──────── Data for the task

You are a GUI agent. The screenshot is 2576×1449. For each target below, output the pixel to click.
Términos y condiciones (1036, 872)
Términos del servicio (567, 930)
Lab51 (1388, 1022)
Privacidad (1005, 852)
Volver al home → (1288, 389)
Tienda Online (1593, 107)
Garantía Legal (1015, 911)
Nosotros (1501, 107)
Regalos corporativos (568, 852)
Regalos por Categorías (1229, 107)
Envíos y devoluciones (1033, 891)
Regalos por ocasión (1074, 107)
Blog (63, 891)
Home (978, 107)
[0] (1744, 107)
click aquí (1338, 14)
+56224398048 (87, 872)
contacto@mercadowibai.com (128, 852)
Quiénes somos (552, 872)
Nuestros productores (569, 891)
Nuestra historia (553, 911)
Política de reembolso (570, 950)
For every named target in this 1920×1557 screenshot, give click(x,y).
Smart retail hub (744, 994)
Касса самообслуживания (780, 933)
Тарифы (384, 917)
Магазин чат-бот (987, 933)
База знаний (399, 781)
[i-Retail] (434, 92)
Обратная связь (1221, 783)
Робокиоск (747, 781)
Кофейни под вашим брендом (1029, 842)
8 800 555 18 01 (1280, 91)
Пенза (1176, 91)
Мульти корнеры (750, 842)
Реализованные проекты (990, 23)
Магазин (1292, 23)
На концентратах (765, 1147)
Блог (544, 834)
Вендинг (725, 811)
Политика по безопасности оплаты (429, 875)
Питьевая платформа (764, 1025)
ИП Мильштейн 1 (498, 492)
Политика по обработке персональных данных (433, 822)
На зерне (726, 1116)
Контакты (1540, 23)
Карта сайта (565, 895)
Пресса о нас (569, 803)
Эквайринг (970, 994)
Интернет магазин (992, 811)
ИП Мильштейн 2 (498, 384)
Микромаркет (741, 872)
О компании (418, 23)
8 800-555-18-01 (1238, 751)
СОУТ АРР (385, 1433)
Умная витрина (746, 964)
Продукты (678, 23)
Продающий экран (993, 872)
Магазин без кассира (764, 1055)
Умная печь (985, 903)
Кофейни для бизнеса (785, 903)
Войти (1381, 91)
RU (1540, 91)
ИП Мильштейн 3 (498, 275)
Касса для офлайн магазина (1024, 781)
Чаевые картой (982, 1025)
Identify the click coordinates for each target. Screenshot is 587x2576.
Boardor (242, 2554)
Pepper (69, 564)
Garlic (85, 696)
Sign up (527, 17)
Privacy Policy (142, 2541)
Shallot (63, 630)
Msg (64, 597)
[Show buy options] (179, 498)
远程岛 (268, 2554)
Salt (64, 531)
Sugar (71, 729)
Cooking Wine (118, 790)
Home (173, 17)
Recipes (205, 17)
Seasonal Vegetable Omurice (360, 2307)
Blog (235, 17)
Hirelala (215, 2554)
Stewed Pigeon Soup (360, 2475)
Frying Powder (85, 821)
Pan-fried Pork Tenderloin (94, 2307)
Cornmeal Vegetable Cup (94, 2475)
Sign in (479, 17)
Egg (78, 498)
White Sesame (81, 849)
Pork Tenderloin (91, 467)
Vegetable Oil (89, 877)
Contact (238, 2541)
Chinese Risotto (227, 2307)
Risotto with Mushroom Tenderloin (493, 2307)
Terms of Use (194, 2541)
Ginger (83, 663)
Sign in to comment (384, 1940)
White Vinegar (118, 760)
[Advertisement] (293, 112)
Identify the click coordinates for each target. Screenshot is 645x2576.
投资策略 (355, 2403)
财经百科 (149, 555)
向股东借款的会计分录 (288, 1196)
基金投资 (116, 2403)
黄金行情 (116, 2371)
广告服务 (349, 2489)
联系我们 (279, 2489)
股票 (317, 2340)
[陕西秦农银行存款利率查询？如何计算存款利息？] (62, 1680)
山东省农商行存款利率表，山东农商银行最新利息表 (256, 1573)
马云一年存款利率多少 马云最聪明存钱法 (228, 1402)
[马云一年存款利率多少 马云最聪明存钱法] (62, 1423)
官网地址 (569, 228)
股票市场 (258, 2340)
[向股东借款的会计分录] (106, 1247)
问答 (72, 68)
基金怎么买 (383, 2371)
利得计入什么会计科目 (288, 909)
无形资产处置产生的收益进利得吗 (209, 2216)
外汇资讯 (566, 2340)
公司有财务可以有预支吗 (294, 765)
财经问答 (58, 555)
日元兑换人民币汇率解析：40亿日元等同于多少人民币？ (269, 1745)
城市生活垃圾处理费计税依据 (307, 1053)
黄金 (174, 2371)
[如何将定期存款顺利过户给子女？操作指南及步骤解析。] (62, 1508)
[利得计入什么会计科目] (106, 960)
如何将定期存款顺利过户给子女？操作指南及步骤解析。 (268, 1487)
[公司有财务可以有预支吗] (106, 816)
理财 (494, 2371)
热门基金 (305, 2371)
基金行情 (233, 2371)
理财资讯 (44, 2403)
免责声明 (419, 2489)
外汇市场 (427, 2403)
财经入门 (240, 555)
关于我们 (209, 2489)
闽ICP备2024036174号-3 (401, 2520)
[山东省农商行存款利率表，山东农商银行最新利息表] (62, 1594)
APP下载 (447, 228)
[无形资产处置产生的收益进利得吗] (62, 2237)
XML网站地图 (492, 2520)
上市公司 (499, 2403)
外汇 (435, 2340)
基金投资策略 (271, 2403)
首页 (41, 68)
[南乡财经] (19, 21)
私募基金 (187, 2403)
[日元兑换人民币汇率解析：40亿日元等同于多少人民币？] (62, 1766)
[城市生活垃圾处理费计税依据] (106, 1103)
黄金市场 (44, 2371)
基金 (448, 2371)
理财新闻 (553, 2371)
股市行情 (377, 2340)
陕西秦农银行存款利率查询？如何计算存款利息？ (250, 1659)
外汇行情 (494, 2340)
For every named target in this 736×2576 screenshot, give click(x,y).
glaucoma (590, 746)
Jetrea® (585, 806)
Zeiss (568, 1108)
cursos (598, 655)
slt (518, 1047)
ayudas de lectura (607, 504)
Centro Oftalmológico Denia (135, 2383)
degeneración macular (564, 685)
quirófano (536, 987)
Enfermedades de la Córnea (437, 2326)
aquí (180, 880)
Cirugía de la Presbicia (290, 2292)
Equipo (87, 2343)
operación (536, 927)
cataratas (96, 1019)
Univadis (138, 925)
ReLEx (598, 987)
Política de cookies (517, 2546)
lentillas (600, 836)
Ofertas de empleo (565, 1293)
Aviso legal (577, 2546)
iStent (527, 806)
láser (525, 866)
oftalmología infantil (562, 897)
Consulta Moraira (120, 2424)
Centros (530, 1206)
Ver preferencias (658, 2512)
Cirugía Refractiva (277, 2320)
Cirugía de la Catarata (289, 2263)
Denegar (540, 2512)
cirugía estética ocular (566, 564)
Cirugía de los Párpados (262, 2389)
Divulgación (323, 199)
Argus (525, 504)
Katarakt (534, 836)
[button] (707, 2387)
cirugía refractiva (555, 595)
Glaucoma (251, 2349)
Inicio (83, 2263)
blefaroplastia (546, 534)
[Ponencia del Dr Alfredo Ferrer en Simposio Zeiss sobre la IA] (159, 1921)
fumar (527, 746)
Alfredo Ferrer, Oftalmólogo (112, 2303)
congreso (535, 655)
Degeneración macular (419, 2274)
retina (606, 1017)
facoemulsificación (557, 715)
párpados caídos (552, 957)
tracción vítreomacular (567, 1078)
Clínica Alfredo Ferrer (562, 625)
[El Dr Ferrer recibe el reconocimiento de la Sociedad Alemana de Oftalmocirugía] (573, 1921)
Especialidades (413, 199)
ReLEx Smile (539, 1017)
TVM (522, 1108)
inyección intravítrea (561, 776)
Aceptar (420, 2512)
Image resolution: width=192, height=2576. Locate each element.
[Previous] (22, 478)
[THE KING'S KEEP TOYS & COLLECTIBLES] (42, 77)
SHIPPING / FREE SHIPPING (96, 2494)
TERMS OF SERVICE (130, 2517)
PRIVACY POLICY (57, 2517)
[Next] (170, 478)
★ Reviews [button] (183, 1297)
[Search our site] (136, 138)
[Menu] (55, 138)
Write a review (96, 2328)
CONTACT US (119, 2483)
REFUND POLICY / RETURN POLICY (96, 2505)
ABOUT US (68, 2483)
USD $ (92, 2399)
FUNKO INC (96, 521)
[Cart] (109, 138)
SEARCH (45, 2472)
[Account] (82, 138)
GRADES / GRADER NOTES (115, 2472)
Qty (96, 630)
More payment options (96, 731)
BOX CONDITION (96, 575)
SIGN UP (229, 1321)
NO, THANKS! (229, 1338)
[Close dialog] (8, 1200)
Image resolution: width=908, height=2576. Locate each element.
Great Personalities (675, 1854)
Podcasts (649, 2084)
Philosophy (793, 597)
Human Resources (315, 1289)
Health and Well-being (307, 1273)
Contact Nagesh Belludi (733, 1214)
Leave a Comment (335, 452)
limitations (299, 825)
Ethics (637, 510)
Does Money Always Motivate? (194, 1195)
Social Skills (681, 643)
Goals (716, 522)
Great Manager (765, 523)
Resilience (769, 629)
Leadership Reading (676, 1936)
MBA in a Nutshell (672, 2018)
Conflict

────────────────

**Problem description:**
Please return each line of the data above in which the word "height" occurs.

**Reply:**
Image resolution: width=192, height=2576. Locate each element.
Image resolution: width=908, height=2576. Locate each element.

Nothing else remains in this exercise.